Alpha-synuclein immunoreactivity
In 1997, Polymeropoulos and colleagues identified a missense mutation in the α-synuclein gene in four families with autosomal-dominant PD.[12] Subsequent studies have identified additional mutations in other families, but no linkage has been established with sporadic PD. Alpha-synuclein is a presynaptic nerve terminal protein and immunohistochemistry of normal brain tissue shows punctate staining around neuronal perikarya.
Direct invovement of α-synuclein in the pathogenesis of all Lewy body disorders (sporadic as well as familial PD and dementia associated with Lewy bodies) is supported by immunohistochemical studies confirming abnormal aggregrates of α-synuclein as a major component of both brainstem and cortical Lewy bodies as well as pale bodies and Lewy-related neurites.[4,13]

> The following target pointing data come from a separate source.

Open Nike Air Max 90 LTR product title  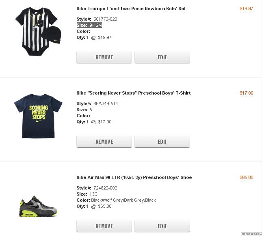134,177
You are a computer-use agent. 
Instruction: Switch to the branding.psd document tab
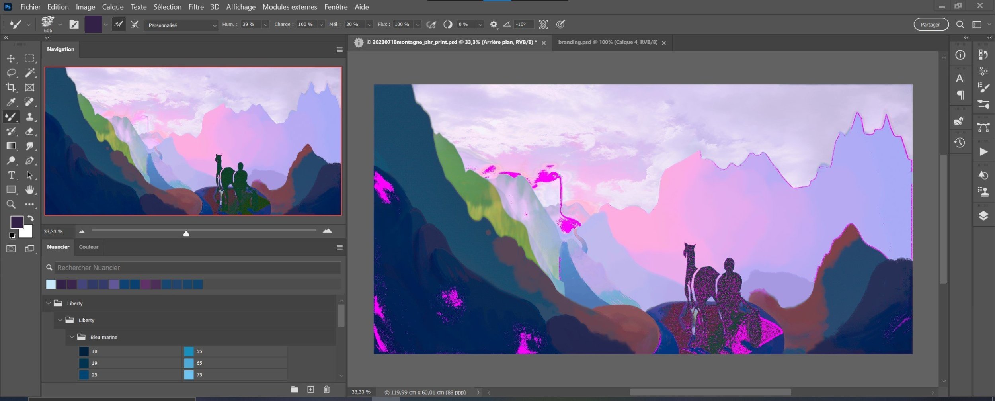point(607,42)
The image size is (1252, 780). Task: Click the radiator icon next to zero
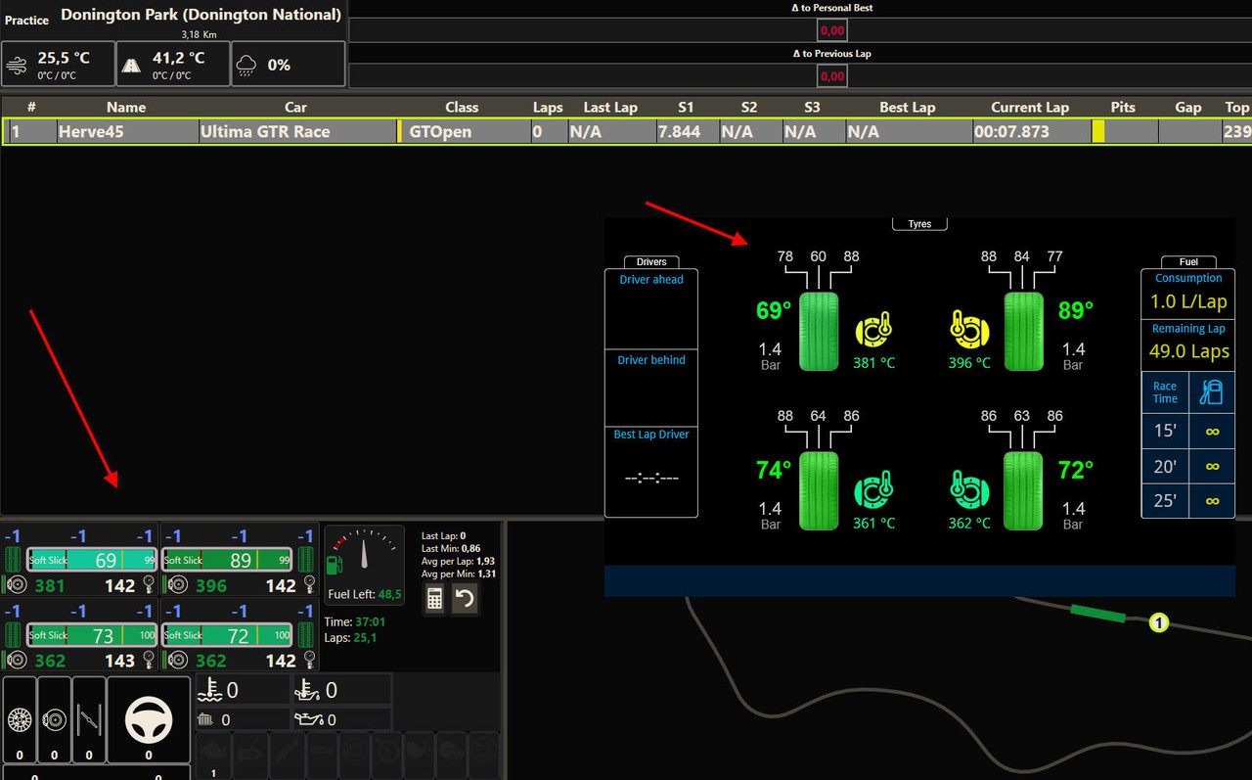pos(204,719)
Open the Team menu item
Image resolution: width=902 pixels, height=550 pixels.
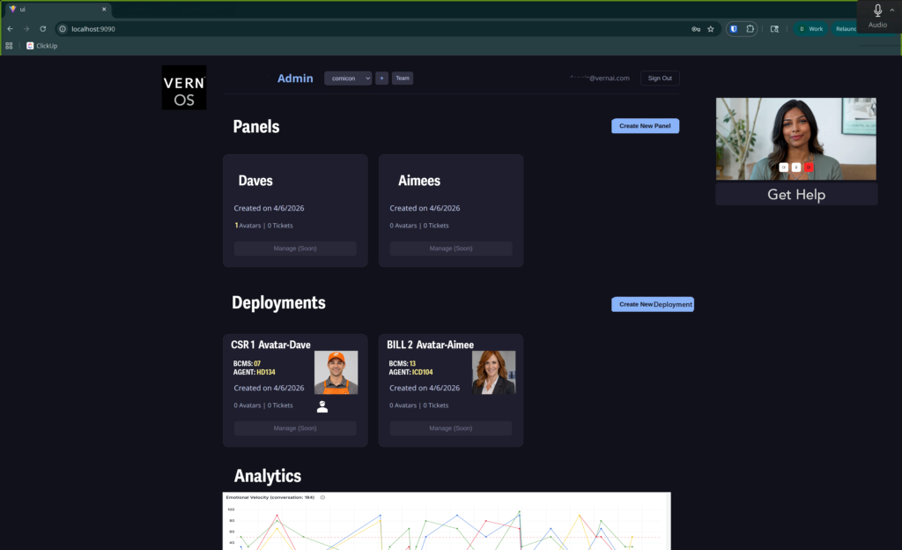click(403, 78)
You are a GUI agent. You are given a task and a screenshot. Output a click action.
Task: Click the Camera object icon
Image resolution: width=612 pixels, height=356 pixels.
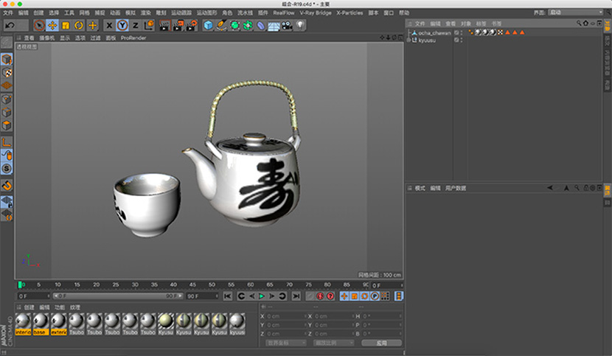pyautogui.click(x=287, y=26)
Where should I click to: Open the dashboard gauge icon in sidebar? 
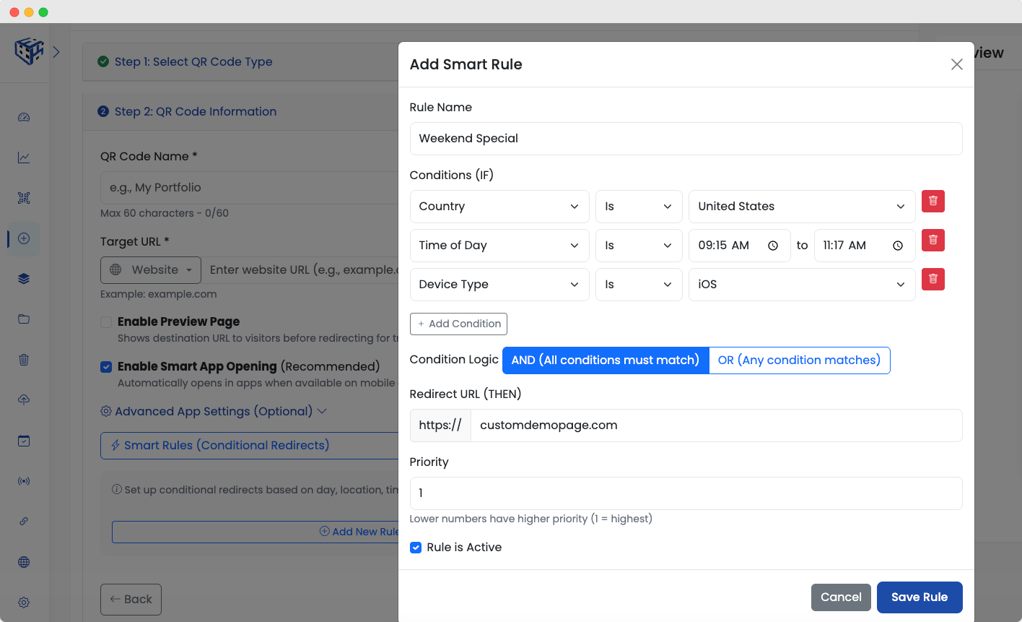click(x=24, y=117)
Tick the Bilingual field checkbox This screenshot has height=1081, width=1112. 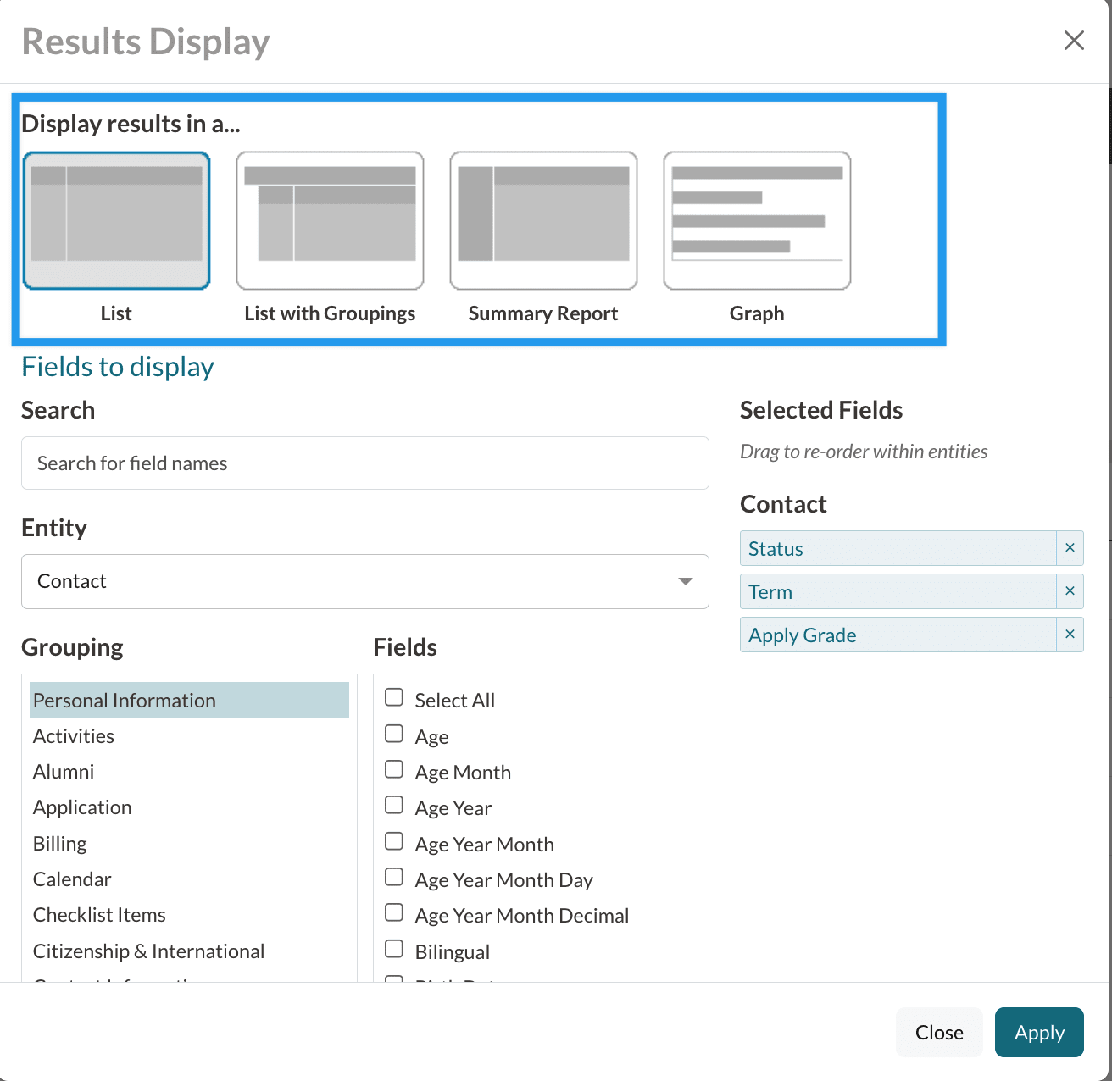pyautogui.click(x=394, y=949)
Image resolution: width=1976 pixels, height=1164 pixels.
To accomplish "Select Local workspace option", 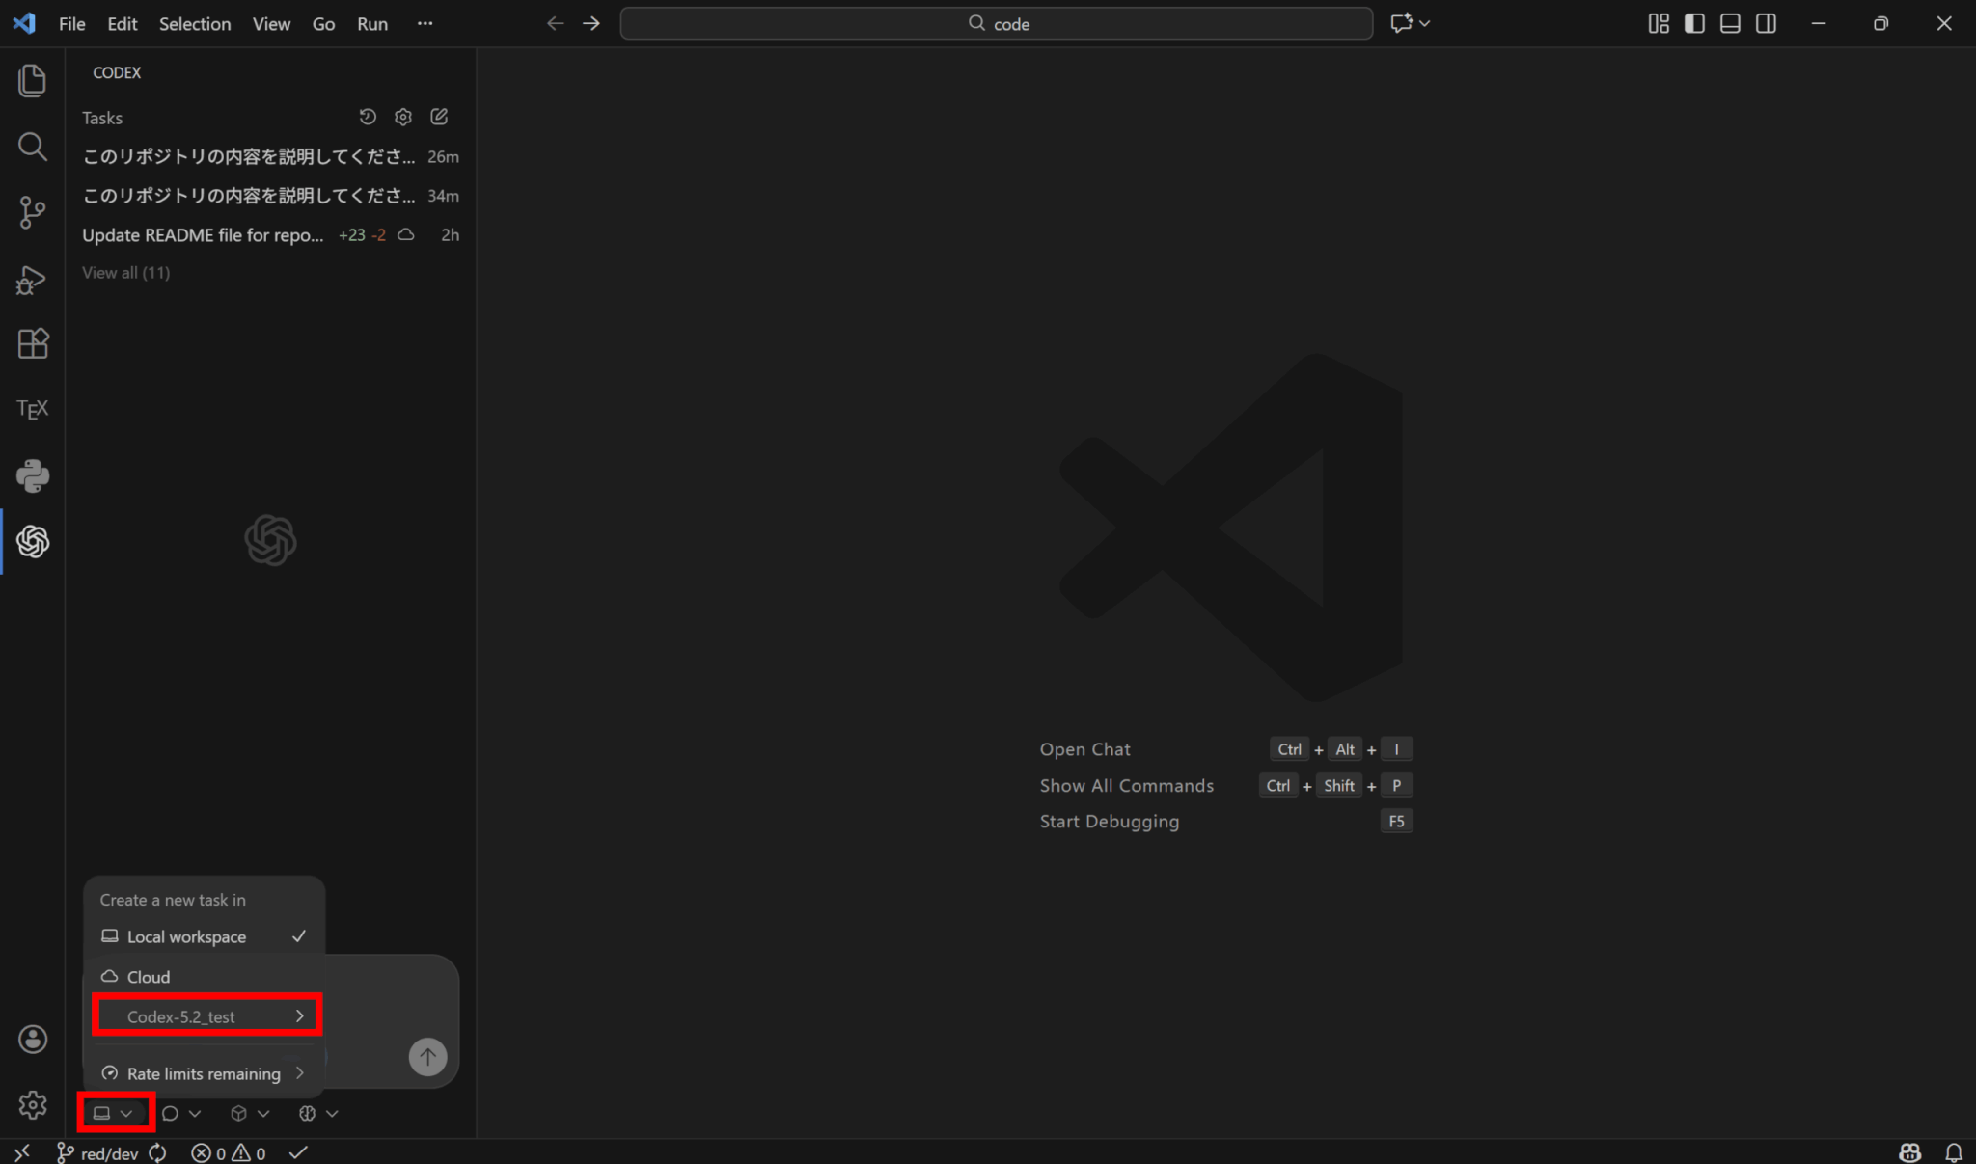I will coord(187,936).
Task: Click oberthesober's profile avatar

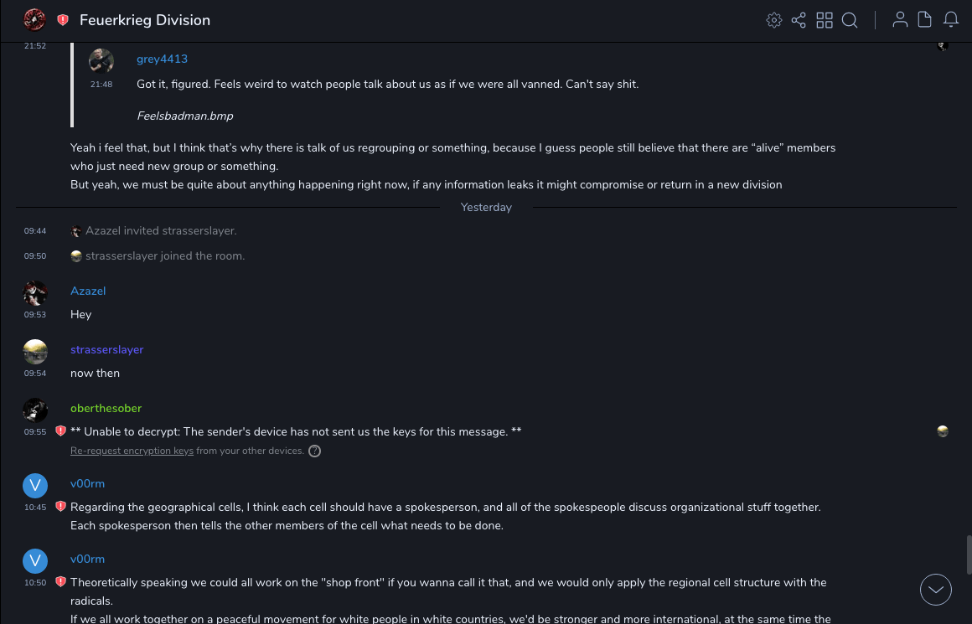Action: coord(35,410)
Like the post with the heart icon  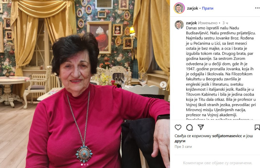pyautogui.click(x=178, y=128)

Biochemical abnormalities in the PD brain
Degeneration of the dopaminergic system is responsible for most of the clinical features of PD and levels of dopamine and its metabolite are reduced in the striatum, ventral tegmentum of the brainstem, and less reduced in limbic and neocortical areas. Cholinergic dysfunction is also prominent with a decrease in choline acetyltransferase activity, which may be more severe than that found in AD.[14,15] Norepinephrine and serotonin show more variable reduction.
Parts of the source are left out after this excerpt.